■ **SET EXERCISE 1**
List every line in the rows that contains the string "date". Case counts.

■ **TEXT SHOWN**
The data types are better than in netflix_general, but there are still some issues we need to solve.

4.3.2 Clean and transform dataset

The cleaning here involves several steps. First, we remove things that aren’t films by taking out anything that isn’t NA in “Supplemental Video Type”. This category is just for trailers, recaps, special features, etc. Then, we run into the issue that the column “Title” specifies TV show episodes by name, making it too granular and incompatible with the larger Netflix dataset we have, where series titles are isolated.

Since we will want to merge those two, they need to fit together. We need to split that column into 3 columns - ‘title’ (lower-case, as in ‘netflix_general’), ‘season’ and ‘episode_title’. This information is split on colons (:), but we can’t just split them like that here, because some films have colons on their names. So we first check that the column ‘title’ has words like “season” and equivalents to send that information to the corresponding column, and we do the same with the word “episode” and equivalent, pushing it to the column ‘episode_title’.

■ **SET EXERCISE 2**
In the text on cleaning the Netflix dataset, what three columns is the "Title" column split into?

■ **DATA SUPPLIED**
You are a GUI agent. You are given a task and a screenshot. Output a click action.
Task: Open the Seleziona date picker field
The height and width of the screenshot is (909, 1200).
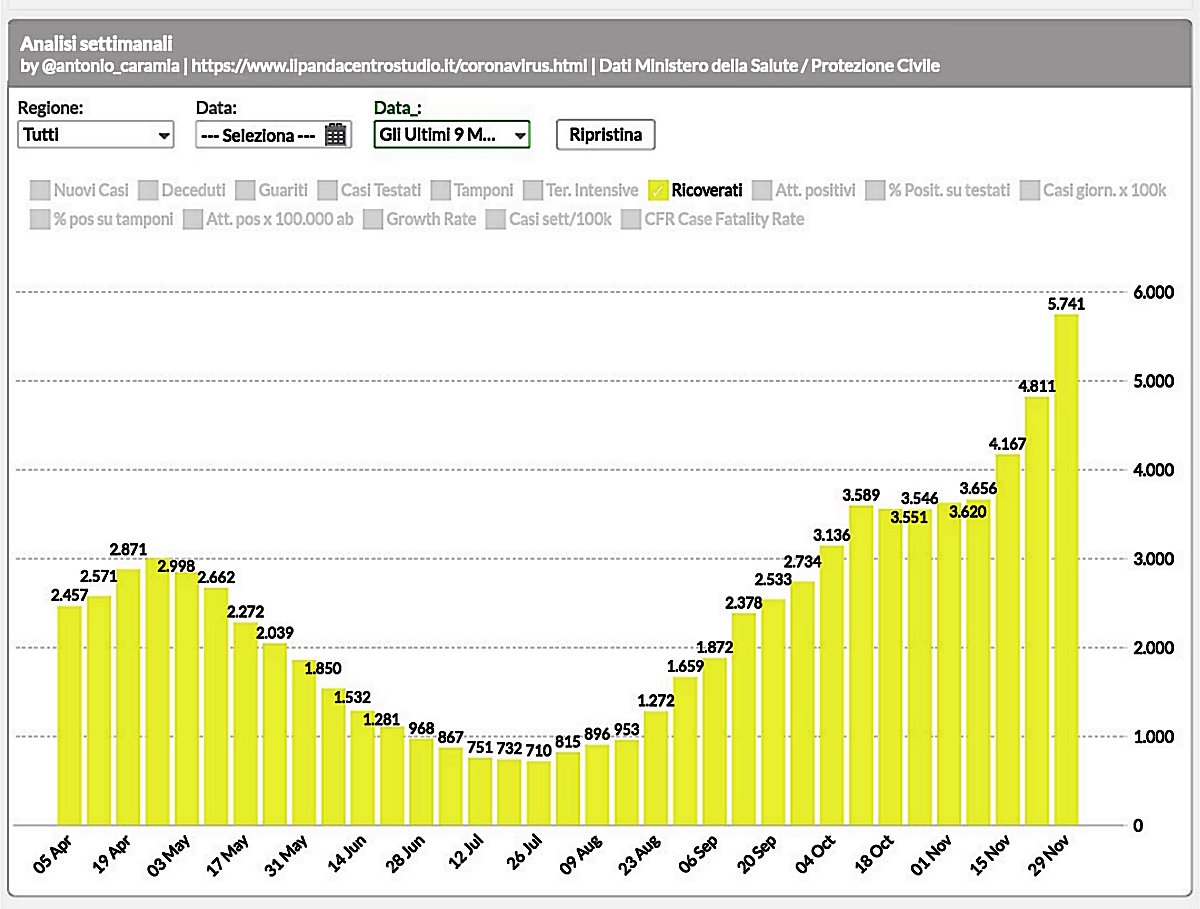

---

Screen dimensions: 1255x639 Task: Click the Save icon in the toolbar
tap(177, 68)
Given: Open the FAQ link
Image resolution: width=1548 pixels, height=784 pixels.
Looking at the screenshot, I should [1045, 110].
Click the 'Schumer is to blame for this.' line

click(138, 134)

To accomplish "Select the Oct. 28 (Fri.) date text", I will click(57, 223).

* * *

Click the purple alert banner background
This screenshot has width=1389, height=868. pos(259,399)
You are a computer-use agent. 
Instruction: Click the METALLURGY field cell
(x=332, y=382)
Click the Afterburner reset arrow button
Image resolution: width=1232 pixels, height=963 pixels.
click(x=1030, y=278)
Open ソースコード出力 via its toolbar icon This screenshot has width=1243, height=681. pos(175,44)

■ **FINISHED ANSWER 1**
Task: Open the Seleziona date picker field
To accomplish "Select the Oct. 28 (Fri.) date text", I will click(57, 223).

■ **FINISHED ANSWER 2**
It is split into 'title', 'season' and 'episode_title'.